Pegida-Demonstranten im Oktober 2018.

(Foto: REUTERS)

Eine großangelegte Studie über Migrationsskepsis durch Medien arbeitet überraschende Zusammenhänge heraus.

Die Schweiz im Jahr 2009: Die Bevölkerung befürwortet in einem Referendum, angestoßen von der Schweizerischen Volkspartei, die Ausweisung von kriminellen Einwanderern. Inländische und ausländische Medien berichten über die Ergebnisse der Abstimmung. Kurz darauf in Deutschland: Sorgen und Ängste über Migration und Asyl nehmen zu. Könnte das eine mit dem anderen zu tun haben?

Vier Wissenschaftler aus Österreich, Deutschland und der Schweiz, unter der Leitung des Bayreuther Ökonomen Professor Dr. David Stadelmann, gingen dieser Vermutung nach und veröffentlichten ihre Ergebnisse nun im Journal of Economic Behavior and Organization: Je mehr Medien über Migrationsthemen berichten, desto größer werden die Sorgen in der Bevölkerung. Untersucht wurden dazu im Zeitraum von 2009 bis 2014 insgesamt 363 408 entsprechende Medienberichte von TV-Nachrichtensendungen wie den Tagesthemen und dem heute journal, TV-Magazinen wie Frontal 21 sowie Radionachrichten und Zeitungsberichte. Zusätzlich nutzten die Wissenschaftler Befragungen von 35 200 Einzelpersonen in allen deutschen Bundesländern zu ihren Sorgen und verglichen diese mit dem Umfang der Medienberichterstattung zum selben Zeitpunkt.

Die Ergebnisse sind bemerkenswert: Medienberichte haben einen stärkeren Einfluss auf Frauen, Arbeitslose und ältere Menschen, die sich in Folge der Berichterstattung stärker ängstigen. Anders als man meinen könnte, sorgen sich die Befragten aber weniger um die Konsequenzen der Einwanderung selbst, auch zunehmende Kriminalität oder Arbeitslosigkeit wurden nicht als primäre Befürchtungen genannt. Vielmehr werde eine zunehmende Fremdenfeindlichkeit in der Gesellschaft befürchtet, die das öffentliche Meinungsklima verschlechtern könnte.

Die Sorgen steigen - unabhängig davon, ob der Protagonist positiv oder negativ dargestellt wird

Die journalistische Darstellungsweise prägt das Misstrauen der Bürger ebenfalls: Stehen Immigranten als Protagonisten im Fokus der Berichterstattung, steigen bei den Empfängern Sorgen und Ängste stärker an - unabhängig davon, ob der Protagonist negativ oder positiv dargestellt wird, so die Erkenntnisse der Wissenschaftler.

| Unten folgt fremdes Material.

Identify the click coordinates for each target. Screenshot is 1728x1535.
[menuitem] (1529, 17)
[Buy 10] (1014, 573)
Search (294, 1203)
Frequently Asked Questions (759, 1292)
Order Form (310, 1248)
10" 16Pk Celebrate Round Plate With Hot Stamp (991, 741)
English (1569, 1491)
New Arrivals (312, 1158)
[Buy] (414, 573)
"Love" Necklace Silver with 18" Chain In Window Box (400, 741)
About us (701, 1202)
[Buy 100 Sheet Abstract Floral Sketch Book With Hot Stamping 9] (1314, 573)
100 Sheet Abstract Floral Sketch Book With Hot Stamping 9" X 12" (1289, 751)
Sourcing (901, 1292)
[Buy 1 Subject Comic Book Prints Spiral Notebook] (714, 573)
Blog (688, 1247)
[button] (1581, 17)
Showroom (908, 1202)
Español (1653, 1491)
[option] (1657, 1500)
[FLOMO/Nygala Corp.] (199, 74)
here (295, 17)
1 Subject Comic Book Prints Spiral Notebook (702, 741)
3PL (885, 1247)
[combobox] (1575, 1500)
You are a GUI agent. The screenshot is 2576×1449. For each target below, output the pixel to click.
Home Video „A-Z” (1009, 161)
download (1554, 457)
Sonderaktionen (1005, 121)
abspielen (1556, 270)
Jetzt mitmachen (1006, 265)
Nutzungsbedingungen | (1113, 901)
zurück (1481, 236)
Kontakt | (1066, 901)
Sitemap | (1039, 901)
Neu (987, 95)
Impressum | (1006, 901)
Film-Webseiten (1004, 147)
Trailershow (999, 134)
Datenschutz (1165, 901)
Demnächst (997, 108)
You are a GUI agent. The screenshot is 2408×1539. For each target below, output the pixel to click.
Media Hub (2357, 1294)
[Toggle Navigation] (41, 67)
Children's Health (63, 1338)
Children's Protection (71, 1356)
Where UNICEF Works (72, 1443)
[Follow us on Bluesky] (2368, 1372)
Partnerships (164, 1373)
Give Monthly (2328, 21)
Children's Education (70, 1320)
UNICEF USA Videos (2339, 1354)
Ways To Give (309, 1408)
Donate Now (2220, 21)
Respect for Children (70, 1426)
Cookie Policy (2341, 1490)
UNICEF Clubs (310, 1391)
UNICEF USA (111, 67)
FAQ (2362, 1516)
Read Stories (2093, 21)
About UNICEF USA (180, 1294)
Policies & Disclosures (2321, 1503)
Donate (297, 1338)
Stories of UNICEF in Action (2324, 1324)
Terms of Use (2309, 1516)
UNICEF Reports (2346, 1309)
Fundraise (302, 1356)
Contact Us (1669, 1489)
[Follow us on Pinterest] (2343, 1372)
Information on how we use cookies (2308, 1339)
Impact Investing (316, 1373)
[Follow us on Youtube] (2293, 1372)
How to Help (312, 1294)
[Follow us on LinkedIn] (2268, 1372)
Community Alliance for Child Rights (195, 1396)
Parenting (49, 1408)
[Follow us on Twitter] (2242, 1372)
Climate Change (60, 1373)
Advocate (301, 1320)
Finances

Die Ergebnisse kommen spät dafür, dass der Forschungszeitraum bereits vor fünf Jahren geendet hat. Die Forscher sind sich über die fehlende Aktualität der Studie bewusst, können die Auswahl des Analysezeitraums jedoch begründen: "Während der Flüchtlingskrise haben zusätzlich externe Einflüsse und Ereignisse die öffentliche Meinung beeinflusst, die unserer Studie schwer messbar gewesen wäre. Wir haben uns auf die moderate Berichterstattung vor dem Flüchtlingszustrom 2015 konzentriert", erklärt Stadelmann.